Exercise passage:
They can't explain him, and people would say, "Oh, he is very strange, he is not quite normal." No, he is absolutely normal. And others said,"Oh, he is no longer interested in science." It is a lie; he is interested in science. We know how he works when he has a minute, an hour for working as scientist. Two times we were together in Sukhumi (explain), when he worked from early morning until late in the afternoon, and nobody could disturb him. He did physical and mathematical research, and after lunch we could be together.

We (why does Kopelev keep saying We? who else is he talking about??) twice heard his lectures on physics there in Sukhumi. He is a brilliant lecturer. Enthusiastic, and very easy to understand. We are not physicists, but we understood him. And he is very modest, because when he talked about his disoveries, he named everybody in Russia or in America or in Germany who had made such a discovery, from whom he had borrowed a certain opinion or interpretation. And when we asked him "What is your contribution?" he said, "Oh, it's a mosaic. You see, it is a mosaic of stones, which was assembled, for the most part, by other people."

But there was a man who heard the same lectures who understood phyemberssics much better than we both, and he said, "This mosaic is worth a Nobel Prize in physics, because it is a theory of the beginning of the world, of the physical genesis of the whole world."

Q: Why was he not arrested for so many years?

You see, to understand our system and to understand the men who rule our country, one must understand the meaning of nomenklatura. It is a special Russian word. It is the phenomenon of the differing importance of persons, something like what you call a "very important person," you see? In our system, everything is based on nomenklatura -- different strata, different ranks. It is comparable to the Indian caste system, you see? And a (Soviet) VIP, a truly Very Important Person of the highest strata, of a higher rank -- oh, you don't touch him so lightly.

Check your understanding:
A – In the interview excerpt about the scientist's lectures in Sukhumi, what did he call his own contribution when asked?
B – Continue the interview excerpt about the scientist and nomenklatura from the point where it stops.

Source information:
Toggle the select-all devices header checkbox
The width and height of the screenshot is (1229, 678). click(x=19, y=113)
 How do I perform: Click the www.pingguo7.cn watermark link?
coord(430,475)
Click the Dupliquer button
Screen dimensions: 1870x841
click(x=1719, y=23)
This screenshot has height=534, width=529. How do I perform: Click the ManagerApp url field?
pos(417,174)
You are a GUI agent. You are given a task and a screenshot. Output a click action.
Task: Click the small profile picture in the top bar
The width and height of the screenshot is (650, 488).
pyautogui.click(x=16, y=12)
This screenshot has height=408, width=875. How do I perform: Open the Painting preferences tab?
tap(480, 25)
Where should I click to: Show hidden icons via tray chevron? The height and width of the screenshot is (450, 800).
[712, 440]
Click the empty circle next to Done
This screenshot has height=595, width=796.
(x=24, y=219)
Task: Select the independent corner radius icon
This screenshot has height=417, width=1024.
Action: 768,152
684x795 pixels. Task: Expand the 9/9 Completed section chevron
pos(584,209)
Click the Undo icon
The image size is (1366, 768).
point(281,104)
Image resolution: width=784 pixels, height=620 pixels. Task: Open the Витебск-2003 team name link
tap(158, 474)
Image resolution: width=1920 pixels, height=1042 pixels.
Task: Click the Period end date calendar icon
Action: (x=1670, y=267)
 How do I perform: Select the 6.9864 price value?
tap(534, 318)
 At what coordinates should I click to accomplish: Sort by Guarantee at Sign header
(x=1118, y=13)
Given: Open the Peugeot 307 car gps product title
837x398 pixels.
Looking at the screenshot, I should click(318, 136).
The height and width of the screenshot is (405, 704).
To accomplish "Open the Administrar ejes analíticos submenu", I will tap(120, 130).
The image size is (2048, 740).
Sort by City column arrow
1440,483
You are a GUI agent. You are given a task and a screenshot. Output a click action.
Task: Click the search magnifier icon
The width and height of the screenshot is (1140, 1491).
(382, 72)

Answers in order:
A – He called it a mosaic, assembled for the most part by other people.

B –
In Stalin's times it was another thing. Stalin's society was absolutely pyramidal, with Stalin alone at the top, and everything under him vulnerable. Nobody could be sure that he wouldn't be arrested tomorrow, and killed the day after tomorrow. Now there is a new construction. It is still pyramidal, but not so sharp-edged, and more differentiated into various strata. The higher ranks, the higher strata, are almost above the rules and above the laws. And Sakharov was an international Very Important Person. And so he is classified in our nomenklatura. So they endured Sakharov's criticism. They tried to scare him, they threatened him in the worst way -- not him personally, but his relatives, his grandchildren, his friends. He was scared in brutal form. Once, for example, two men came to his flat who called themselves Palestinian, who said that if he didn't stop his anti- Palestinian propaganda they would kill him. Or kill his grandchildren.

But for a long time they did not dare use other means against him. What happened last year, when they arrested him and exiled him to Gorki, was an act of despair on the part of the government. It is an example of how one man -- one very ill, very weak man, who has already had two heart seizures -- a very modest man, a very calm man -- can be stronger than this superpower, with all its millions of soldiers and hundreds of thousands of policemen and millions of party members, with a whole apparatus of mass media. And he is stronger that this system of might.

So it was an act of despair that they arrested him and put him in Gorki. And it is only a little example of the whole relationship of forces that they use a detachment of policemen to watch Sakharov. A whole detachment of policemen, a special unit living in a special apartment just opposite his. And one policeman sits before his doorday and night and nobody can come in without permission. And there is a special radio-jamming station for his flat, so he can't listen to the radio. When he wants to listen to the Voice of America or the BC he must go with his little radio and walk in the park. And he is followed by agents. Once they lost him: The park is big and he was with his wife, and the agents lost them. And after 20 minutes or a half an hour, there came a helicopter, searching for them!.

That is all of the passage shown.